A 43 cm long E271 sediment core collected near the East Pacific Rise(EPR) at 13°N were studied to investigate the origin of smectite for understanding better the geochemical behavior of hydrothermal material after deposition.E271 sediments are typical metalliferous sediments. After removal of organic matter, carbonate, biogenic opal,and Fe-Mn oxide by a series of chemical procedures, clay minerals(2 μm) were investigated by X-ray diffraction,chemical analysis and Si isotope analysis. Due to the influence of seafloor hydrothermal activity and close to continent, the sources of clay minerals are complex. Illite, chlorite and kaolinite are suggested to be transported from either North or Central America by rivers or winds, but smectite is authigenic. It is enriched in iron, and its contents are highest in clay minerals. Data show that smectite is most likely formed by the reaction of hydrothermal Fe-oxyhydroxide with silica and seawater in metalliferous sediments.
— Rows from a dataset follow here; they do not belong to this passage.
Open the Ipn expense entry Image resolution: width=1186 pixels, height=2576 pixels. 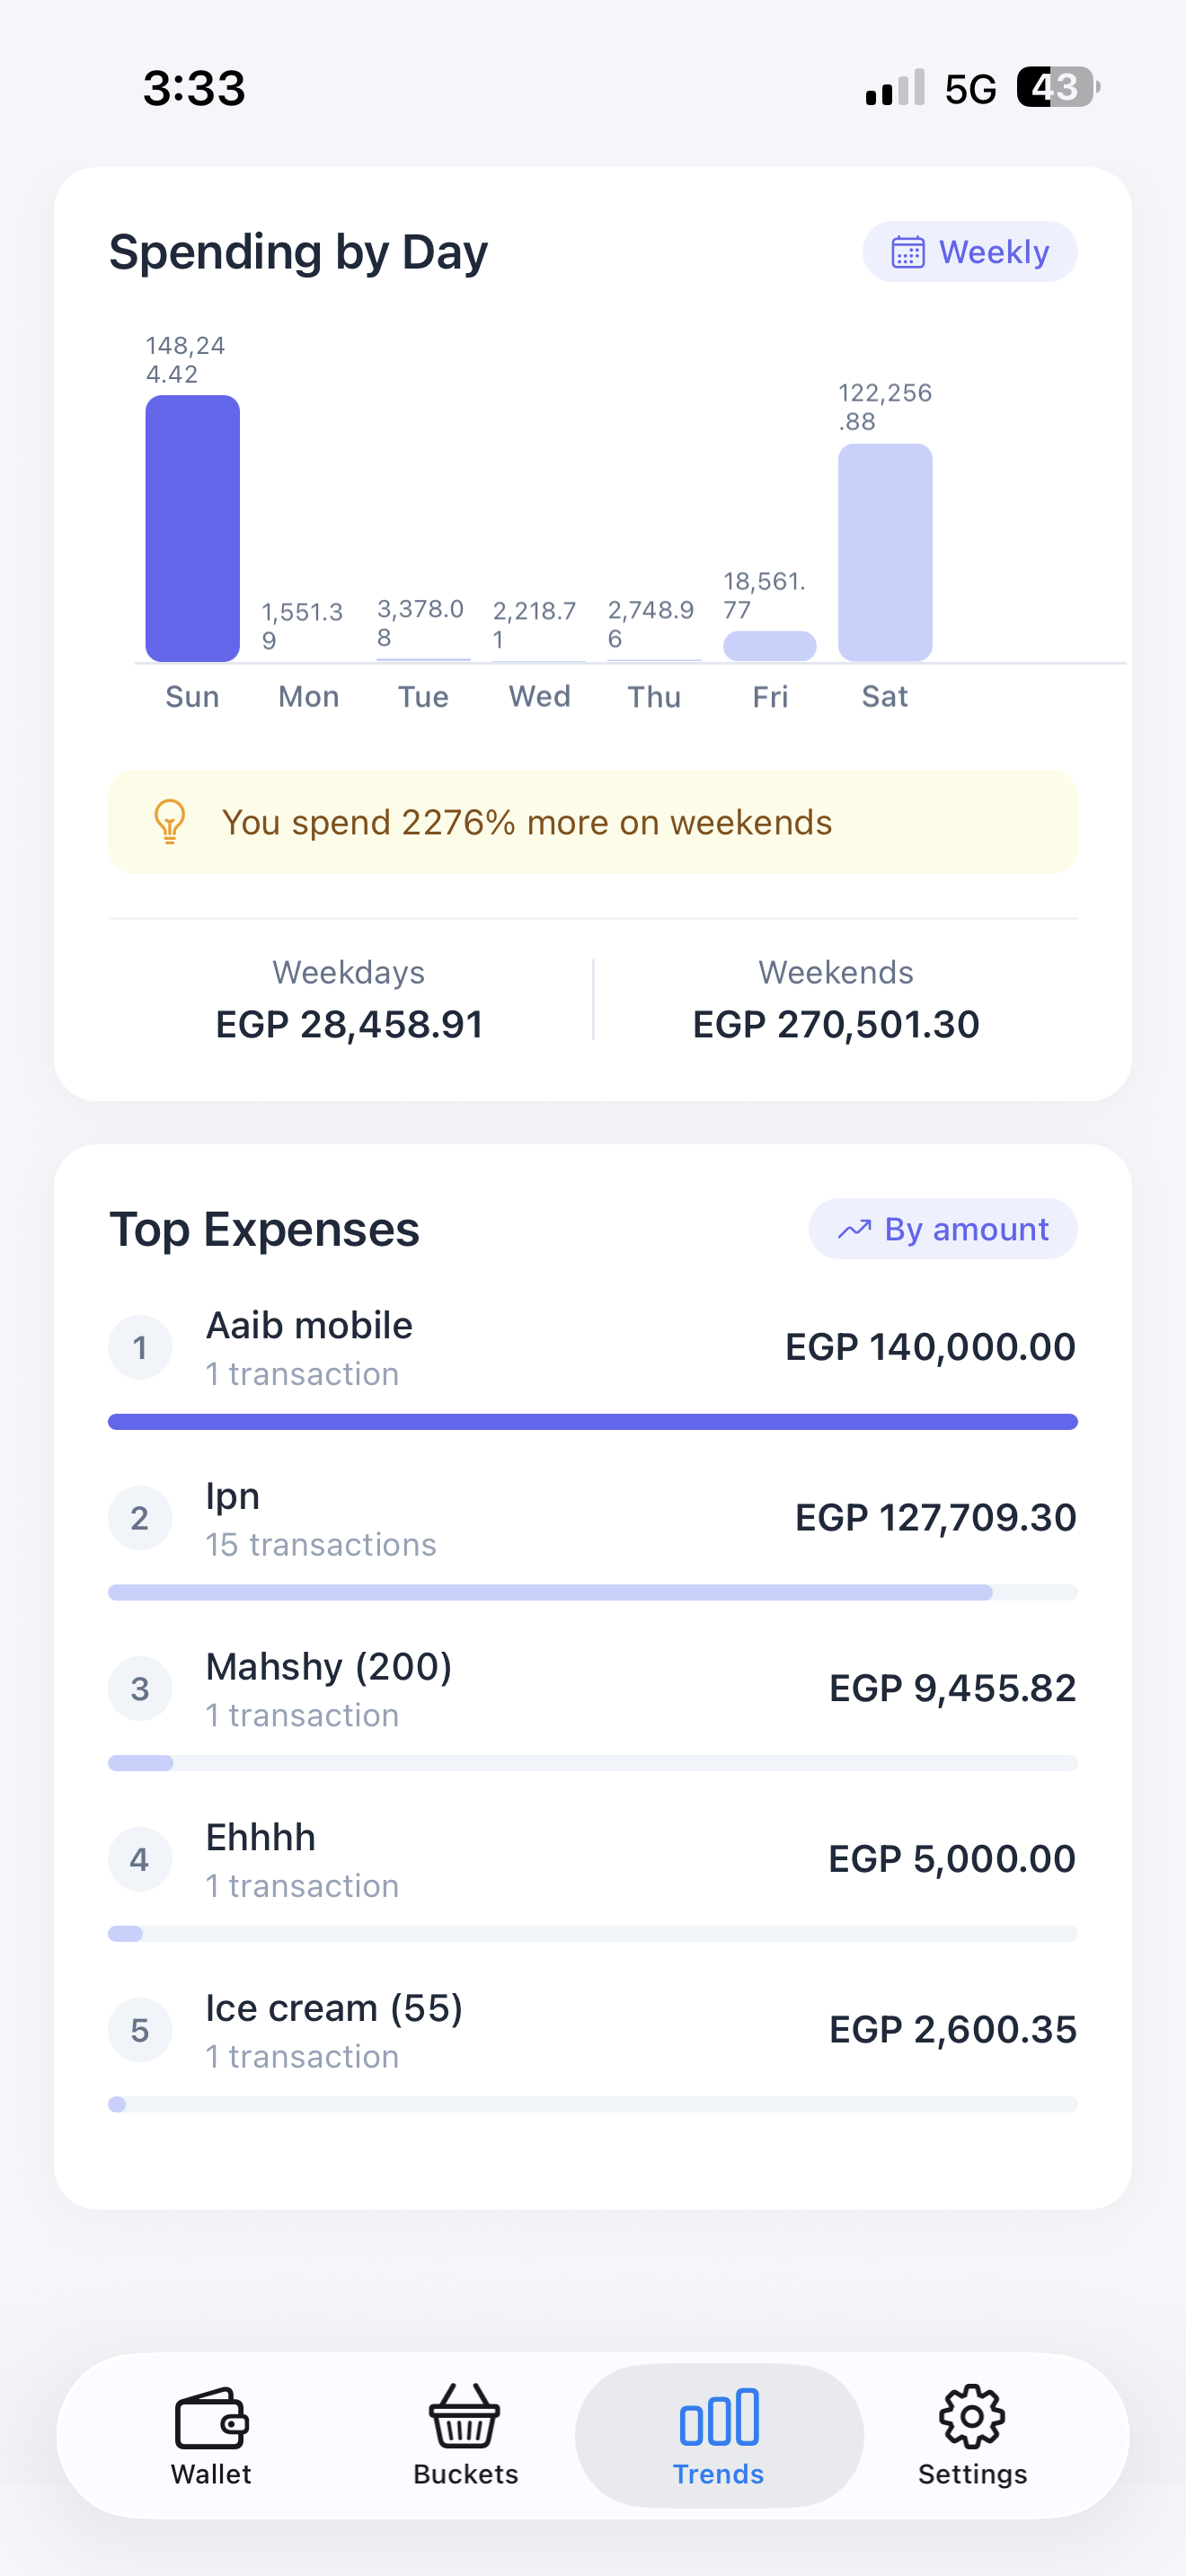pyautogui.click(x=592, y=1518)
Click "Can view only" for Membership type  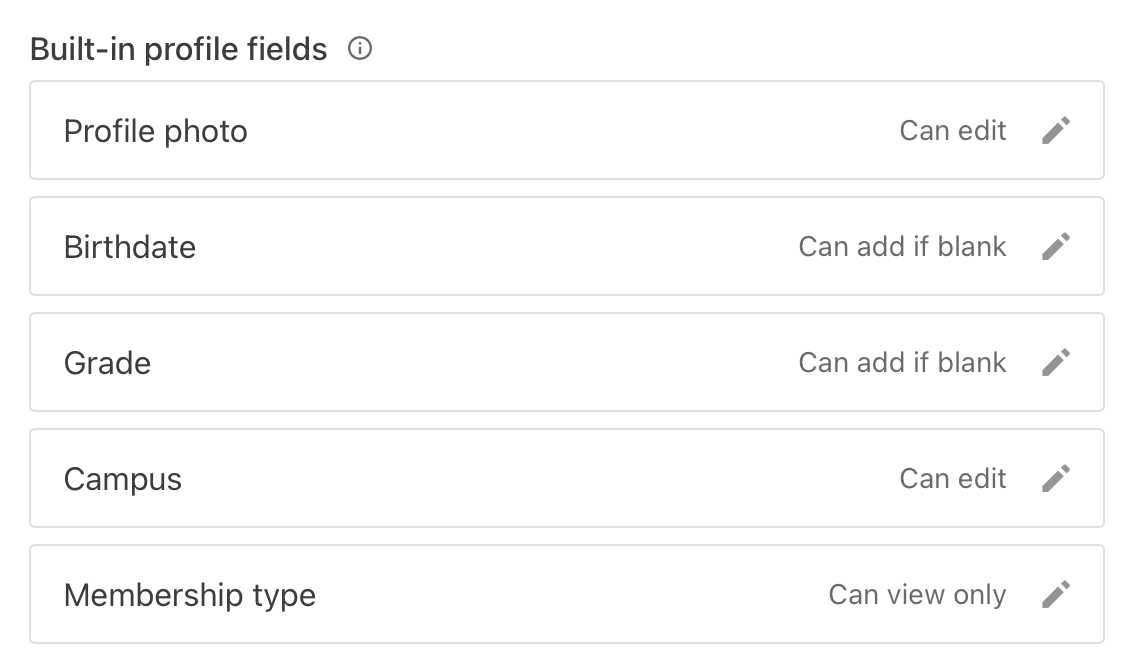917,595
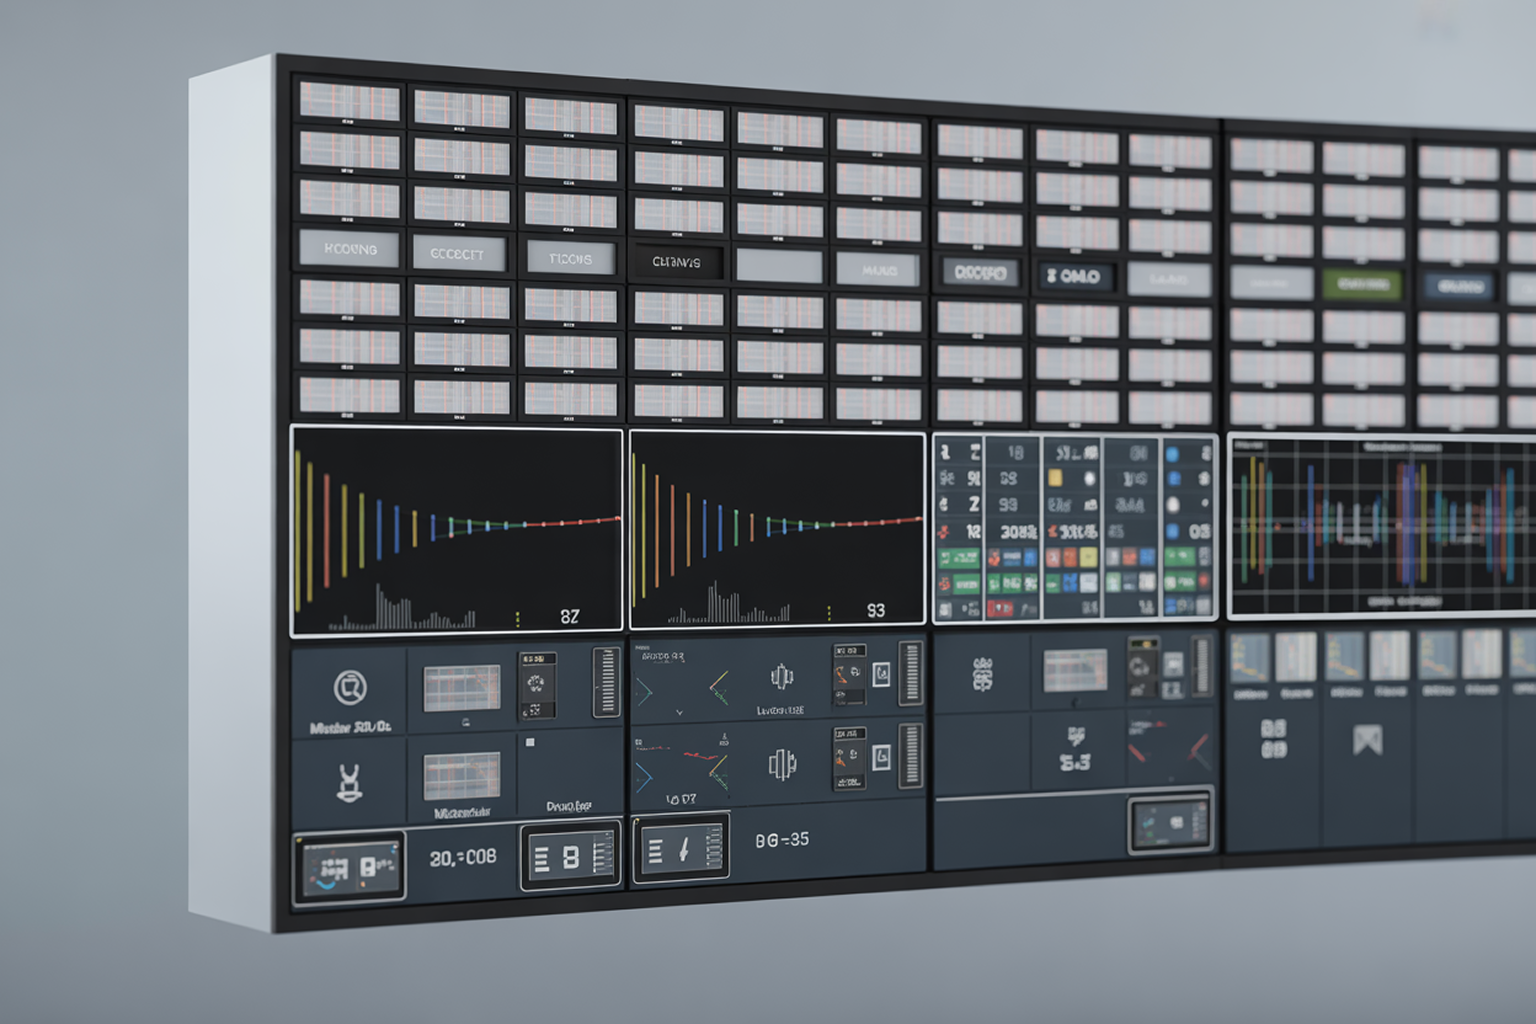Image resolution: width=1536 pixels, height=1024 pixels.
Task: Open the decay chart display labeled 93
Action: click(x=777, y=530)
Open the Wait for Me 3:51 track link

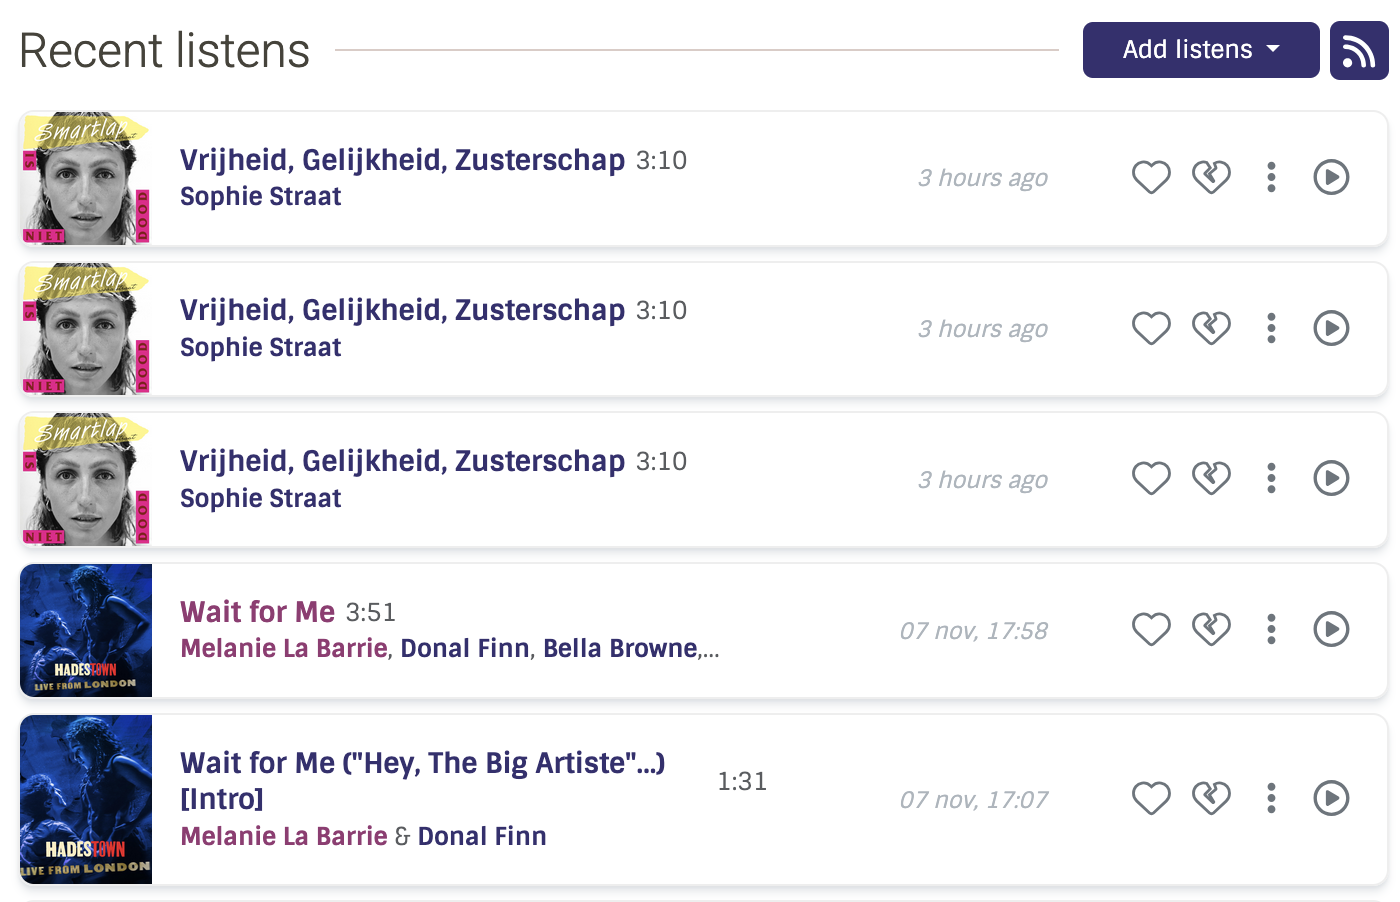(257, 612)
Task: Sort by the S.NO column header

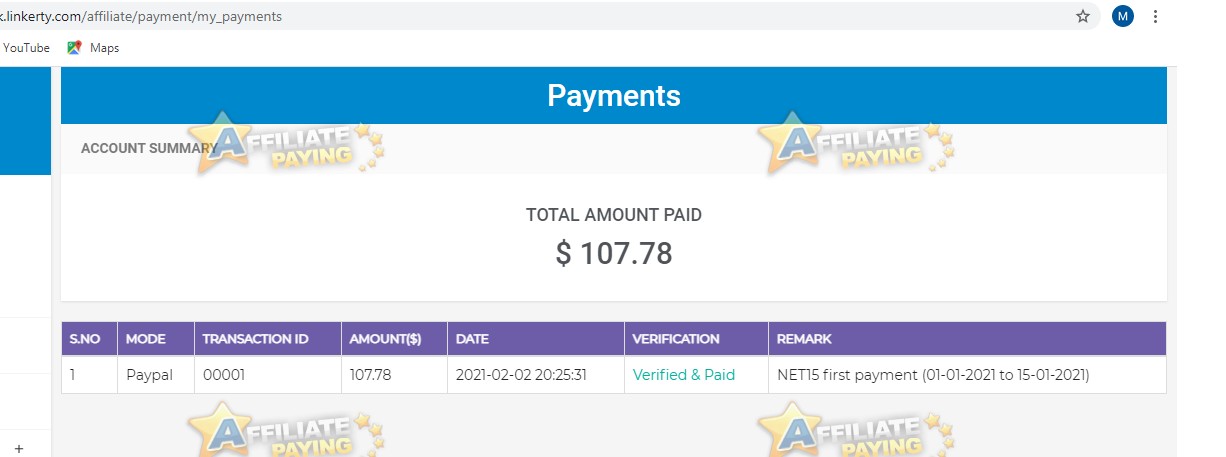Action: tap(89, 339)
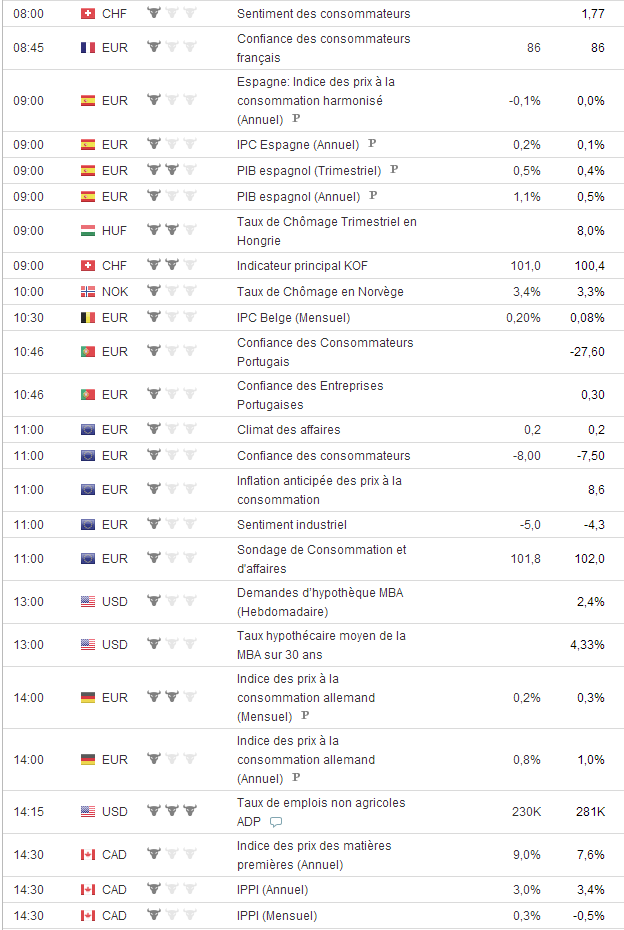
Task: Click the Hungarian flag beside HUF
Action: [x=88, y=231]
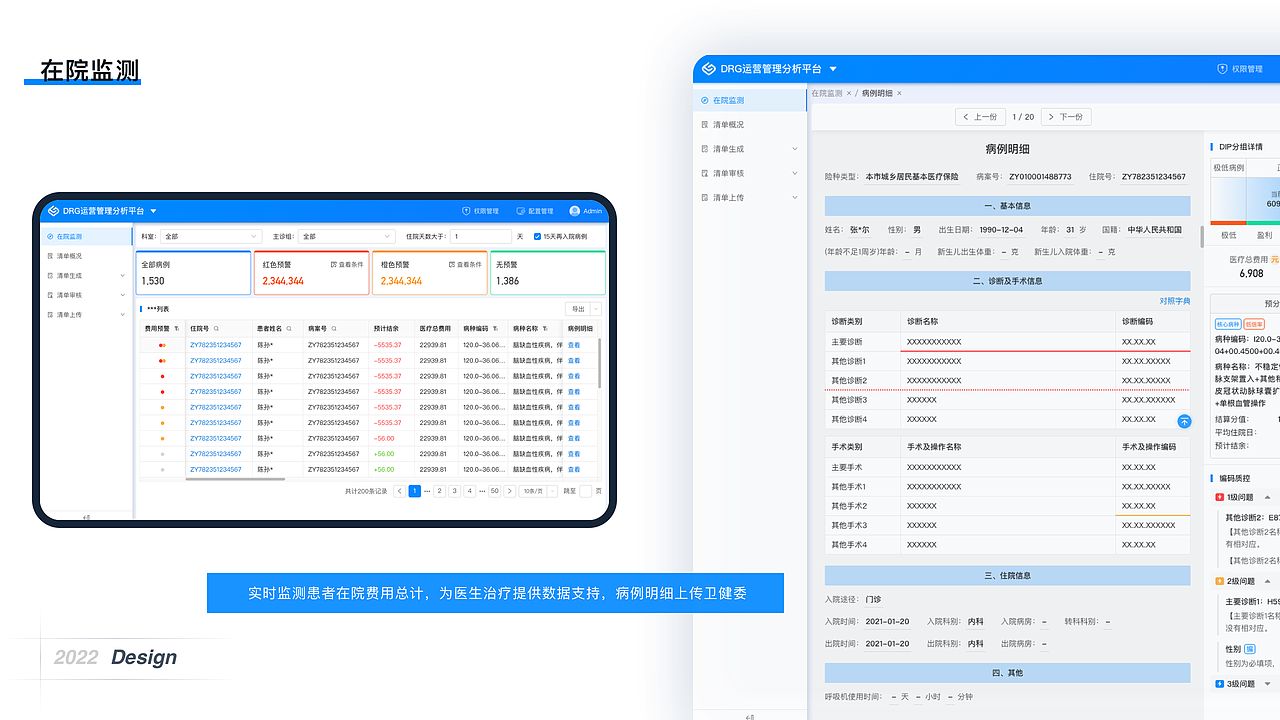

The Si that participates in this reaction may be derived from siliceous microfossils(diatoms or radiolarians), hydrothermal fluids, or detrital mineral phases. And their δ30 Si values are higher than those of authigenic smectites, which implies that a Si isotope fractionation occurs during the formation because of the selective absorption of light Si isotopes onto Feoxyhydroxides. Sm/Fe mass ratios(a proxy for overall REE/Fe ratio) in E271 clay minerals are lower than those in metalliferous sediments, as well as distal hydrothermal plume particles and terrigenous clay minerals. This result suggests that some REE are lost during the smectite formation, perhaps because their large ionic radii of REE scavenged by Fe-oxyhydroxides preclude substitution in either tetrahedral or octahedral lattice sites of this mineral structure, which decreases the value of metalliferous sediments as a potential resource for REE.